BRANO DI PARTENZA.
Publie le giovedì 11 novembre 2004 par Open-Publishingdi John Pilger da The New Statesman
L’"americanismo" ha significato democrazia all’interno e guerra per la democrazia fuori. Dal Guatemala all’Iran, dal Cile al Nicaragua, alla lotta per la libertà in Sud Africa, fino al Venezuela dei giorni nostri, il terrorismo dello stato americano ha combattuto le forze democratiche e aiutato i totalitarismi. La maggior parte delle società, attaccate e sovvertite dalla potenza americana, è debole e indifesa. Un piccolo stato che si libera e istituisce una propria politica di sviluppo rappresenterebbe un ottimo esempio per il mondo, ma una minaccia per Washington.
Negli ultimi giorni della campagna presidenziale, negli Stati Uniti si respira un’aria surreale. Secondo uno scienziato che ho incontrato, a suo tempo fuggito dall’Europa dominata dal nazismo, se vincerà George W. Bush l’America si arrenderà ai numerosi simboli democratici e cederà ai suoi impulsi totalitari. Se invece vincerà John Kerry, secondo la maggior parte degli elettori democratici, il suo unico mandato sarà quello di non essere Bush.

L'ELENCO.
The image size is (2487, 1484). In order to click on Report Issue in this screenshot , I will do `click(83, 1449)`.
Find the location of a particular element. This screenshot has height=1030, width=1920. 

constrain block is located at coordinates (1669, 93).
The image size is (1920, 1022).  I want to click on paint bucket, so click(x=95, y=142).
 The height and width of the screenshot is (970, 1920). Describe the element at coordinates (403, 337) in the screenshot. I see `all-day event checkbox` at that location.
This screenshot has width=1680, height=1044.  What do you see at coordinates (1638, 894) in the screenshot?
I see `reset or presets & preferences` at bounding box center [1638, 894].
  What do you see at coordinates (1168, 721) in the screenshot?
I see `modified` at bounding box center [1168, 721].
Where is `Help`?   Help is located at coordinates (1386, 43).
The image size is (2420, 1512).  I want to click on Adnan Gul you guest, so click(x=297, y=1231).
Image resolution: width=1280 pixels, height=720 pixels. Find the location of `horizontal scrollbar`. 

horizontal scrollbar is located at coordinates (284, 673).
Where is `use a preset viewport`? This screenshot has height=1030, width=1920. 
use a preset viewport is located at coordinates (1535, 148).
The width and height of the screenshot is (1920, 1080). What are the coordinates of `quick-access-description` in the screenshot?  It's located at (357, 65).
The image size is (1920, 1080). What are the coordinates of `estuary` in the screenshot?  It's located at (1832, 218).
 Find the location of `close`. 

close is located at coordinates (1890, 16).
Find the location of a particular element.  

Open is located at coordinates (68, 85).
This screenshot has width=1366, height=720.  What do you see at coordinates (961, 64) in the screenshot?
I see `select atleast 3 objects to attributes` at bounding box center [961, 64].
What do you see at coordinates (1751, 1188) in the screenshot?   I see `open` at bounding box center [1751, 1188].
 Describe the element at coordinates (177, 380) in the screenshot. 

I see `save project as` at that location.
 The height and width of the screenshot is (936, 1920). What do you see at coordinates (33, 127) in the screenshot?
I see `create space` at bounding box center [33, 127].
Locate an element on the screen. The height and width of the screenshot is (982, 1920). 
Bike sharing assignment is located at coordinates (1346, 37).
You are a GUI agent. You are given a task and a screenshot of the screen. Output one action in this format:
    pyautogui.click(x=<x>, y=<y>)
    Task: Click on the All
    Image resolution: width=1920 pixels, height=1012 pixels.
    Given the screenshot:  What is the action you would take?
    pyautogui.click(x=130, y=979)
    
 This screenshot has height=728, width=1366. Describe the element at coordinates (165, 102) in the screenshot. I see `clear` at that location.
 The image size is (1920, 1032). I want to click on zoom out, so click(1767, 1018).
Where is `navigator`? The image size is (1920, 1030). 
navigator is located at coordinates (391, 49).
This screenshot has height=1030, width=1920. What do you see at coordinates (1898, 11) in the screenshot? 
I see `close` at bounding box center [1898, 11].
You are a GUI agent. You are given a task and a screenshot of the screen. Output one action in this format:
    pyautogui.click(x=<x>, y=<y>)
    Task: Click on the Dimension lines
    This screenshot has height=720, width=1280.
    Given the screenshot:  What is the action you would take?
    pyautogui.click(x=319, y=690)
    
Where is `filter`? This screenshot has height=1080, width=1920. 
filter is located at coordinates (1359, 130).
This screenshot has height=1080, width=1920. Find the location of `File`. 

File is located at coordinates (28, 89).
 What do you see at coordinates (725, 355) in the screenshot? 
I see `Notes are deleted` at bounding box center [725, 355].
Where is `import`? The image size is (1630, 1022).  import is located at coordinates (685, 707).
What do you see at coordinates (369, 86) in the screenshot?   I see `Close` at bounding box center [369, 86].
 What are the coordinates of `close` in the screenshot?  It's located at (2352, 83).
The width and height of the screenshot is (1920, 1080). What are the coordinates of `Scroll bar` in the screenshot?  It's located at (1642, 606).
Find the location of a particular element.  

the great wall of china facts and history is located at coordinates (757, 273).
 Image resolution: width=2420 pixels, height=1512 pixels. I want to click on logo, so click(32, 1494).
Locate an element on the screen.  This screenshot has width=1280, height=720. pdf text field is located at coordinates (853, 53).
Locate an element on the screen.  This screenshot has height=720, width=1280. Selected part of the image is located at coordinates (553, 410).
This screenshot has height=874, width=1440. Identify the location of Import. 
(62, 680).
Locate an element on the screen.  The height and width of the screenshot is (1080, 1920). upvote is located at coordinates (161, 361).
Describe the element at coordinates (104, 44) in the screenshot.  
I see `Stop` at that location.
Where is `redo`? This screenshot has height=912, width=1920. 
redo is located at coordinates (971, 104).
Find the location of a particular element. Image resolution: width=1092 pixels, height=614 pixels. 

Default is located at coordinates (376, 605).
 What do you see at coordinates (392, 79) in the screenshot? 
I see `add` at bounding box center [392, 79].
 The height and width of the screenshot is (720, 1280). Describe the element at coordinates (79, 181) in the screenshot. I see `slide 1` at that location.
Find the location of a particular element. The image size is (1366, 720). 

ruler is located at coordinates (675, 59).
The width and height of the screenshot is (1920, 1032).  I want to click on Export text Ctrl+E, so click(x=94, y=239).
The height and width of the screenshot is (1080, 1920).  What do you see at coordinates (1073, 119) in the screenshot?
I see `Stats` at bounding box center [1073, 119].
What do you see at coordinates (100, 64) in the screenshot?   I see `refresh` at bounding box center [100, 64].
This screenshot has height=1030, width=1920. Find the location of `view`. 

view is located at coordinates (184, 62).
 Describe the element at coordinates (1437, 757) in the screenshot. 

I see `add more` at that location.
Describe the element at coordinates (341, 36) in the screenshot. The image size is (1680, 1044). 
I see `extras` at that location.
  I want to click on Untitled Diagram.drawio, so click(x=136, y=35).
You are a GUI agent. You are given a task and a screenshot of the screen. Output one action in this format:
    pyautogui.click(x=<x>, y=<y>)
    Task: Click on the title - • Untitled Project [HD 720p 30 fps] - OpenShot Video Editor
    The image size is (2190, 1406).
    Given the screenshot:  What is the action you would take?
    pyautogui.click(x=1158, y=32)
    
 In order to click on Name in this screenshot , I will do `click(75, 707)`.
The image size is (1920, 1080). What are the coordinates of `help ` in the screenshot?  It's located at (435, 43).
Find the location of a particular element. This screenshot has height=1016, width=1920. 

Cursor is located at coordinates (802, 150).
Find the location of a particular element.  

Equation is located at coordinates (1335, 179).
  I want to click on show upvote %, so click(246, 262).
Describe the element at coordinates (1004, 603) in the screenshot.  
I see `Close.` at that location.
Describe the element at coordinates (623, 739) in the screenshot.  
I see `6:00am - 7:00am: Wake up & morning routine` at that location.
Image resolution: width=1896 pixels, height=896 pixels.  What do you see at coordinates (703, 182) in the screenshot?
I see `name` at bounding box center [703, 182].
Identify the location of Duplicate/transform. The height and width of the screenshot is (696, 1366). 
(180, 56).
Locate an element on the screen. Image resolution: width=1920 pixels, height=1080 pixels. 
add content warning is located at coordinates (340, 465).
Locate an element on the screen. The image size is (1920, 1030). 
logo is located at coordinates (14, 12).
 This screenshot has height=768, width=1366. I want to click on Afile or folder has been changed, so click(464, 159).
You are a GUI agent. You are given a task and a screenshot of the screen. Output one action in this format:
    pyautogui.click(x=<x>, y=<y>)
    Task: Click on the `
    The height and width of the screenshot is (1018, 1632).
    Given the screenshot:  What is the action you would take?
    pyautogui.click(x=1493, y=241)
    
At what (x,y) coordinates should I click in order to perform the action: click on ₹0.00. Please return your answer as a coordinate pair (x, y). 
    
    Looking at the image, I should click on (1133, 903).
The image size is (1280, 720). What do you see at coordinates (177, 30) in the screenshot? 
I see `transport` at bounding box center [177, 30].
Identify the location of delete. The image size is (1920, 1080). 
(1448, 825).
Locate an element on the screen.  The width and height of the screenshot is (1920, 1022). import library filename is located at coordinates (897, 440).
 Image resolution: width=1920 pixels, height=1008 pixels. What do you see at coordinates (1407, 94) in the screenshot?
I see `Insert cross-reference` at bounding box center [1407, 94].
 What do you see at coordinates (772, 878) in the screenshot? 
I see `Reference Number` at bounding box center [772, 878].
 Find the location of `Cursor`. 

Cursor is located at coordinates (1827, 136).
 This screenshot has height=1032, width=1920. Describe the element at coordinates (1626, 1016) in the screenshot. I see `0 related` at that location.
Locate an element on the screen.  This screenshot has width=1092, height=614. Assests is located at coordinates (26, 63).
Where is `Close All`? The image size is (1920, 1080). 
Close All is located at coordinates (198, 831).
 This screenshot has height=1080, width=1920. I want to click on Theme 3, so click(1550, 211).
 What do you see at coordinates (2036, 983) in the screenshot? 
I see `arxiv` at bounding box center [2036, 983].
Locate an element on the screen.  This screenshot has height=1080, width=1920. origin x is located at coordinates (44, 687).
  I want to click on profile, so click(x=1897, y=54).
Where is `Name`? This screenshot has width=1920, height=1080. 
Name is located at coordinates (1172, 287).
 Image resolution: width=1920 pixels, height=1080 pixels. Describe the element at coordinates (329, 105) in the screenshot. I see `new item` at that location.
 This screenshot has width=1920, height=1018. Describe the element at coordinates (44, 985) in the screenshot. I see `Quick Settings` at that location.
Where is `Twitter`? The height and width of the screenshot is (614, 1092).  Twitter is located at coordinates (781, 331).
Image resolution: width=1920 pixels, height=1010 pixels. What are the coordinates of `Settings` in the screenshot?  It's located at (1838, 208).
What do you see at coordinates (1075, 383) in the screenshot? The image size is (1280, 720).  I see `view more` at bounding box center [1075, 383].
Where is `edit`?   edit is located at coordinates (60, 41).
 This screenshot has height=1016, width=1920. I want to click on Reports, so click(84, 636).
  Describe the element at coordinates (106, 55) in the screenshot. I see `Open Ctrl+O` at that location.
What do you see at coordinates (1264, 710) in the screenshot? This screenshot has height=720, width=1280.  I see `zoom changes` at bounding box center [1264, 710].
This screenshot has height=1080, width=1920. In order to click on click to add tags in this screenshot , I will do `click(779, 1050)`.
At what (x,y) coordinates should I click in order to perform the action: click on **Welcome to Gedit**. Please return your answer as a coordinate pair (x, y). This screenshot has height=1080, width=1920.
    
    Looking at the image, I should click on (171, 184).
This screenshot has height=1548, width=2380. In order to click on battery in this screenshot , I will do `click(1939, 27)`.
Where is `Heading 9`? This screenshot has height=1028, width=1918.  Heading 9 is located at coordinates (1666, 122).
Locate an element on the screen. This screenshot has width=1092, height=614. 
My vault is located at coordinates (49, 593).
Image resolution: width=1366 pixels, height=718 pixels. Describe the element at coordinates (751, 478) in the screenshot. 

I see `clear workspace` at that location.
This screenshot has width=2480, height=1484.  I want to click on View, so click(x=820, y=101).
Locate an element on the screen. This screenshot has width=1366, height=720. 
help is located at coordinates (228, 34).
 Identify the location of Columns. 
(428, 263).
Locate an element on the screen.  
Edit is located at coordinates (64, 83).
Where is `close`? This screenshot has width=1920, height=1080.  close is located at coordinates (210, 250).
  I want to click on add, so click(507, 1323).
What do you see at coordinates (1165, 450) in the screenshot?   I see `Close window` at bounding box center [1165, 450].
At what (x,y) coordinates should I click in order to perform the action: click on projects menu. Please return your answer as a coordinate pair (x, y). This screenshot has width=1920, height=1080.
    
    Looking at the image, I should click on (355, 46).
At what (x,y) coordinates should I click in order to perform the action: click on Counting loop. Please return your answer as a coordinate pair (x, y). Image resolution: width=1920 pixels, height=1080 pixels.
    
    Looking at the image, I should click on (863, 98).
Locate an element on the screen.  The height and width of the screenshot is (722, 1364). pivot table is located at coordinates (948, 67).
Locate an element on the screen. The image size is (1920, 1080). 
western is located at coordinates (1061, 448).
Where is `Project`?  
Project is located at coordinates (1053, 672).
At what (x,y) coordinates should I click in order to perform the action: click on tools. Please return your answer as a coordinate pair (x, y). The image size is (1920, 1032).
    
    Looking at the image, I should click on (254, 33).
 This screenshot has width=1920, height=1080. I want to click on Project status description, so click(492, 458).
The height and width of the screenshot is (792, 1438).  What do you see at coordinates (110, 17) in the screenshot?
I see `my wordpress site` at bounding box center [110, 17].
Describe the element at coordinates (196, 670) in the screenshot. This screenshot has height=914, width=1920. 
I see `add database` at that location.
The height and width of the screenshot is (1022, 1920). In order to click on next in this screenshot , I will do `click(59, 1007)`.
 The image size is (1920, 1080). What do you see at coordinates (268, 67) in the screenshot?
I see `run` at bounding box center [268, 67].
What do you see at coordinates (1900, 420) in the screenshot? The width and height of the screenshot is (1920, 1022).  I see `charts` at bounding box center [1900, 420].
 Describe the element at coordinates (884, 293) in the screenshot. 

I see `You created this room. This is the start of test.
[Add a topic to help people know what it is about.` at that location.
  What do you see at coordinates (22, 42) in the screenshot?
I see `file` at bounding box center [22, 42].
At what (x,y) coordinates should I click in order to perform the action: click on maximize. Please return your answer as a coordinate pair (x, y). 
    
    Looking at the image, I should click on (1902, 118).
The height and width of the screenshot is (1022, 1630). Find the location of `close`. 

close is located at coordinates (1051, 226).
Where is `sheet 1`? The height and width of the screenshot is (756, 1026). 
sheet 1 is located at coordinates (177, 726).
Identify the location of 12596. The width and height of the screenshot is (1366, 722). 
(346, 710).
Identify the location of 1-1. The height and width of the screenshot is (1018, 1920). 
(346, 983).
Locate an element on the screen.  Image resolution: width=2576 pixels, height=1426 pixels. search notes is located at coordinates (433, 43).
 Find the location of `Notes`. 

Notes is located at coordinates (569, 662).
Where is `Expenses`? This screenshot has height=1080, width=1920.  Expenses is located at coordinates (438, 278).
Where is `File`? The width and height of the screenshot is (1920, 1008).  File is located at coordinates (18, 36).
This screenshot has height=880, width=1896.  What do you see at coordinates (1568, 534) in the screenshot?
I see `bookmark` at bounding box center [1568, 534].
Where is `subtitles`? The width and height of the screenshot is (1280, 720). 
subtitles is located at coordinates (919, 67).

COMPITI.
a: Nel brano sull'americanismo, quale sarebbe l'unico mandato di John Kerry in caso di vittoria, secondo la maggior parte degli elettori democratici?
b: Riscrivi tali e quali le righe dell'elenco che vanno dalla riga con "The height and width of the screenshot is (792, 1438)." fino alla riga con "center [110, 17].", entrambe comprese.
Il brano e l'elenco non hanno nessun legame tra loro.

SOLUZIONI.
a: Quello di non essere Bush.

b:
The height and width of the screenshot is (792, 1438).  What do you see at coordinates (110, 17) in the screenshot?
I see `my wordpress site` at bounding box center [110, 17].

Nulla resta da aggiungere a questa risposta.